-- begin EXTRACT PROVIDED --

According to court documents, Champ's criminal record includes physically attacking his 17-year-old former girlfriend in 1996.

On May 6, 1997, Champ was spotted fleeing the scene of an attempted rape at Pasadena City College in Pasadena, California. He was arrested on May 7, 1997, at his apartment in Hollywood, California. The court released him on bail and he left for a trip to the Caribbean. When he returned on May 13, 1997, he was arrested at Newark International Airport in Newark, New Jersey after detectives in Omaha, Nebraska connected him to a similar rape at the University of Nebraska. At the time of his arrest, one of Champ's booking agents commented that Champ's schedule resembled "a road map of where these rapes occurred".

Champ followed a consistent pattern in his assaults. He sought out his victims inside college buildings. Each time, he covered the women's heads so they could not identify him, he talked to them during the assault, and he asked each of the women to pray for him afterward.

Rapes and attempted rapes linked to Champ 
 On September 6, 1996, he raped a woman at the University of Iowa in Iowa City. He was sentenced to life in prison without parole on November 15, 2002.
 On February 6, 1997, Champ raped a woman at Union College in Lincoln, Nebraska. He was sentenced to up to 40 years in prison in June 2000.
 On February 9, 1997, Champ was suspected of having attempted to rape a woman at Knox College in Galesburg, Illinois. No charges were brought against him.
 On February 10, 1997, authorities believe Champ raped a woman who was practicing piano at Carthage College in Kenosha, Wisconsin. No charges were brought against him.

-- end EXTRACT PROVIDED --

* [EXERCISE TASK A] Please put the lines of the records for finding displayed items into a Markdown table with the columns Row and Line, numbering each row and skipping blank lines. Leave the pictures out.

-- begin SUPPLIED MATERIAL --

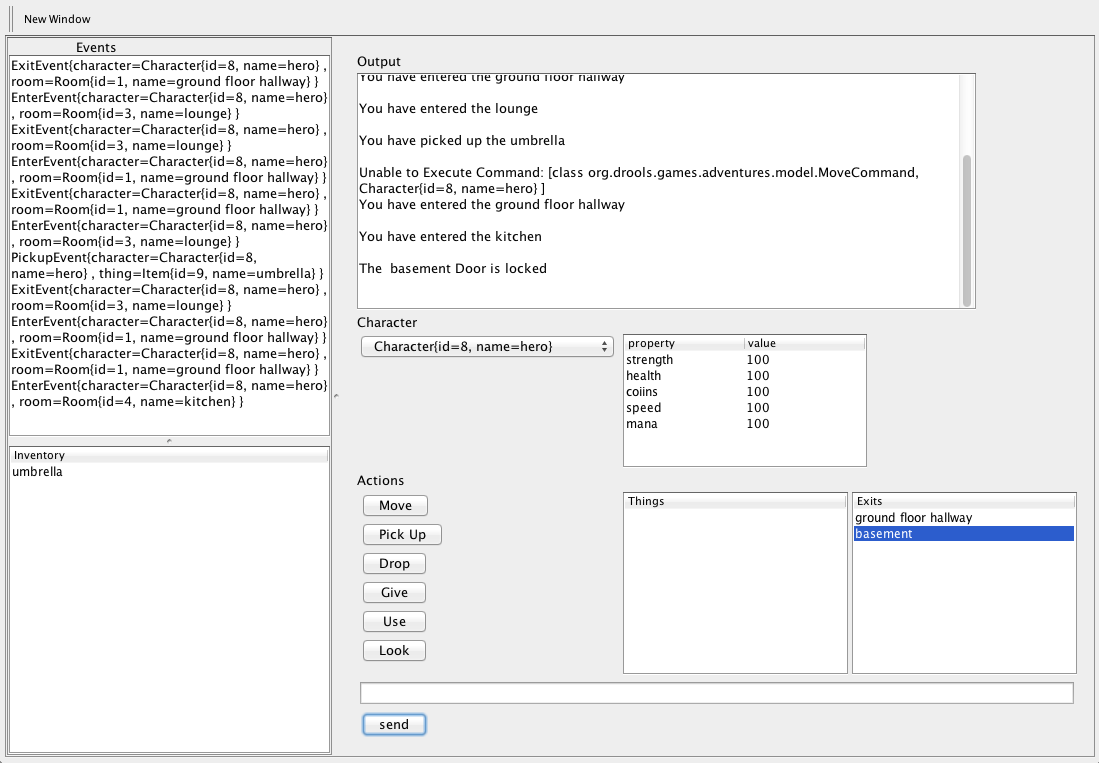1099x763 pixels.
Task: Click the vertical split divider collapse arrow
Action: click(x=335, y=396)
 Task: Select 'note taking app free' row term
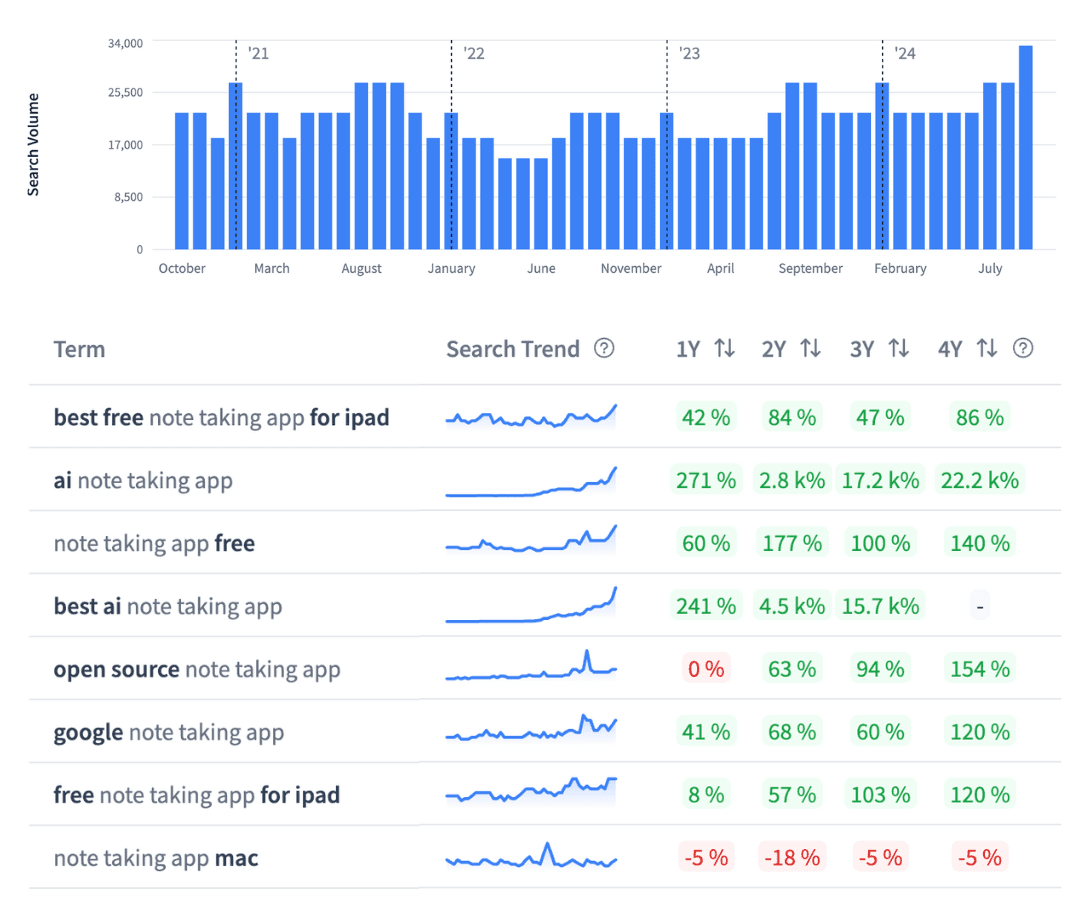click(154, 543)

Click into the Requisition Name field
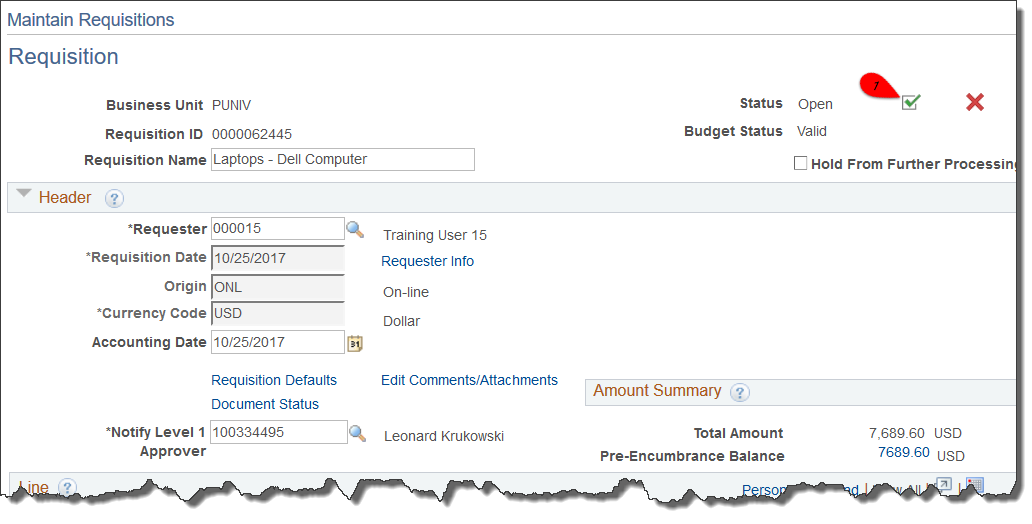(x=342, y=160)
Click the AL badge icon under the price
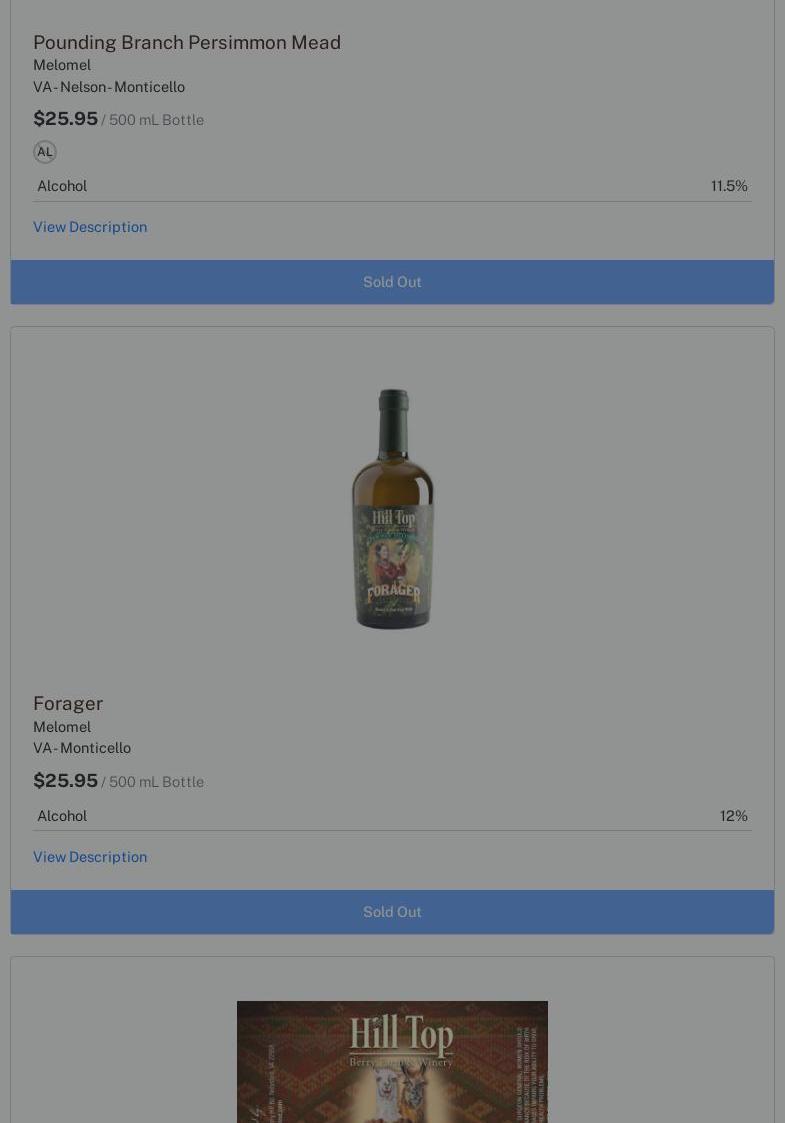 (x=44, y=152)
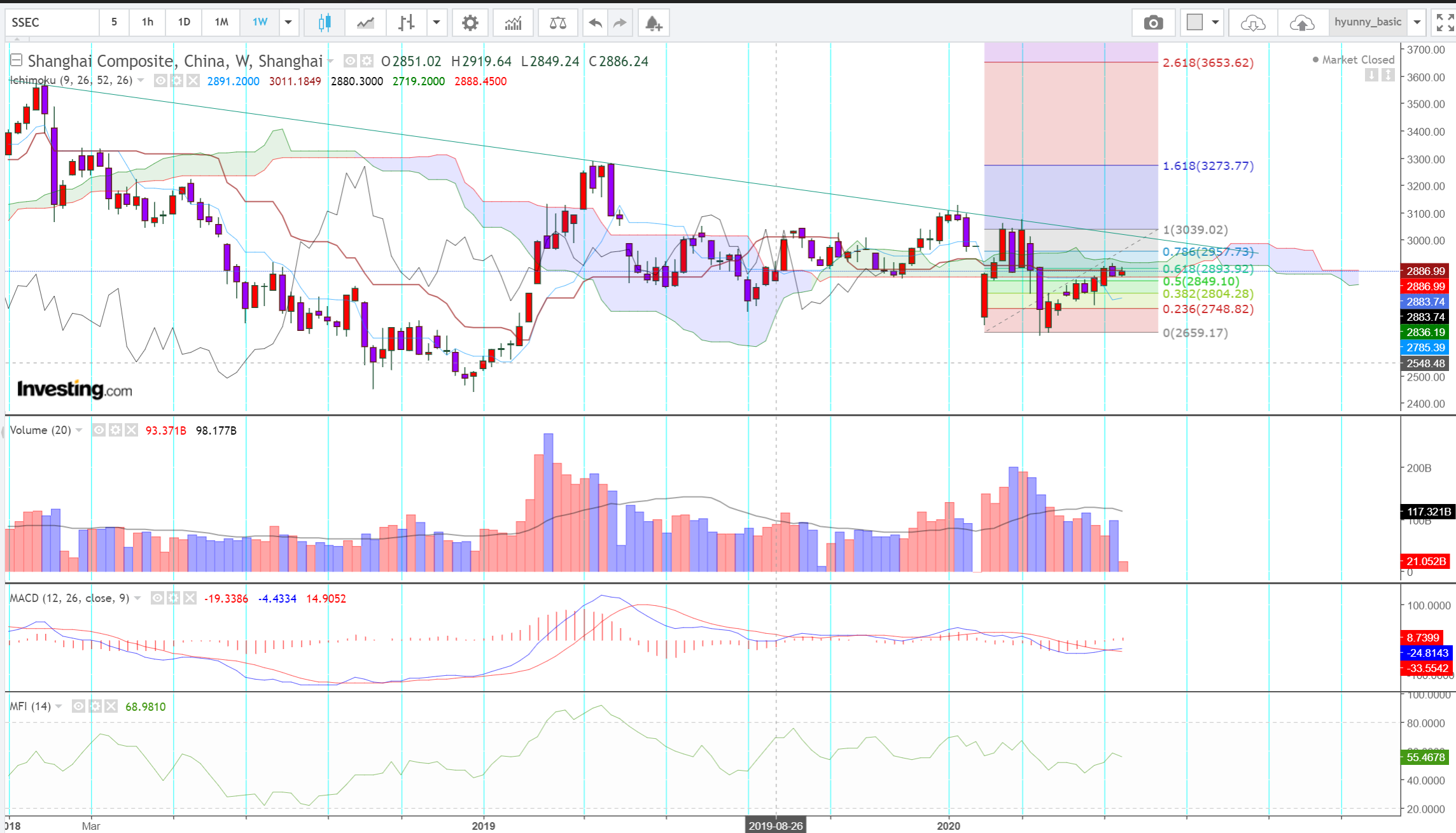Open chart style dropdown next to bars
The height and width of the screenshot is (833, 1456).
coord(437,22)
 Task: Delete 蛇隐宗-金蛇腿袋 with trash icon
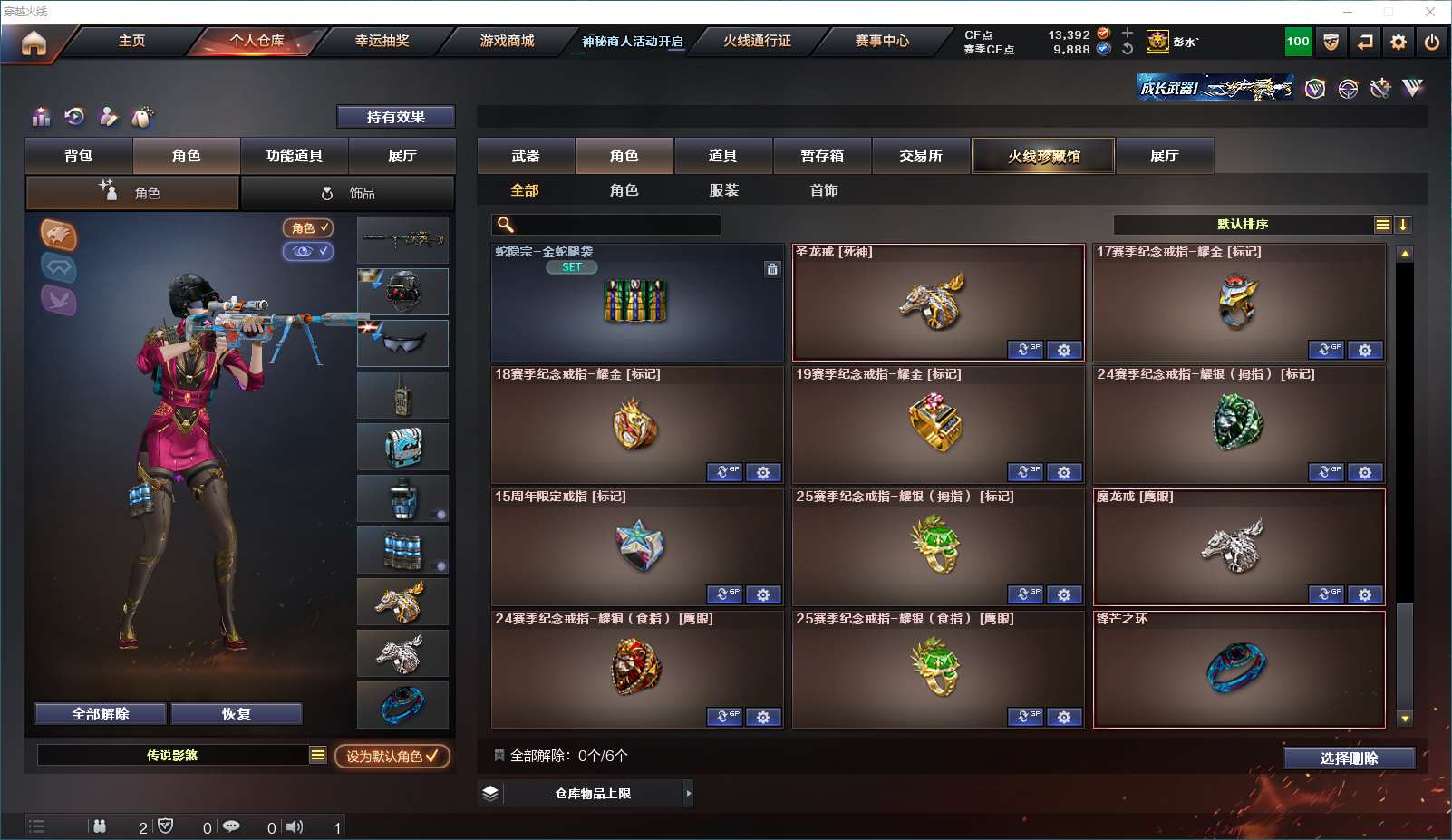point(772,268)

-- end SUPPLIED MATERIAL --

* [EXERCISE TASK B] Translate this sentence from the text about Champ's crimes into Spanish: "He was arrested on May 7, 1997, at his apartment in Hollywood, California."

* [CORRECT RESULT A]
| Row | Line |
|---|---|
| 1 | 1099x763 pixels. |
| 2 | Task: Click the vertical split divider collapse arrow |
| 3 | Action: click(x=335, y=396) |
| 4 |  Task: Select 'note taking app free' row term |
| 5 | click(154, 543) |
| 6 | Click into the Requisition Name field |
| 7 | (x=342, y=160) |
| 8 | Click the AL badge icon under the price |
| 9 |  (x=44, y=152) |
| 10 | Open chart style dropdown next to bars |
| 11 | The height and width of the screenshot is (833, 1456). |
| 12 | coord(437,22) |
| 13 |  Task: Delete 蛇隐宗-金蛇腿袋 with trash icon |
| 14 | point(772,268) |

* [CORRECT RESULT B] Fue arrestado el 7 de mayo de 1997 en su apartamento de Hollywood, California.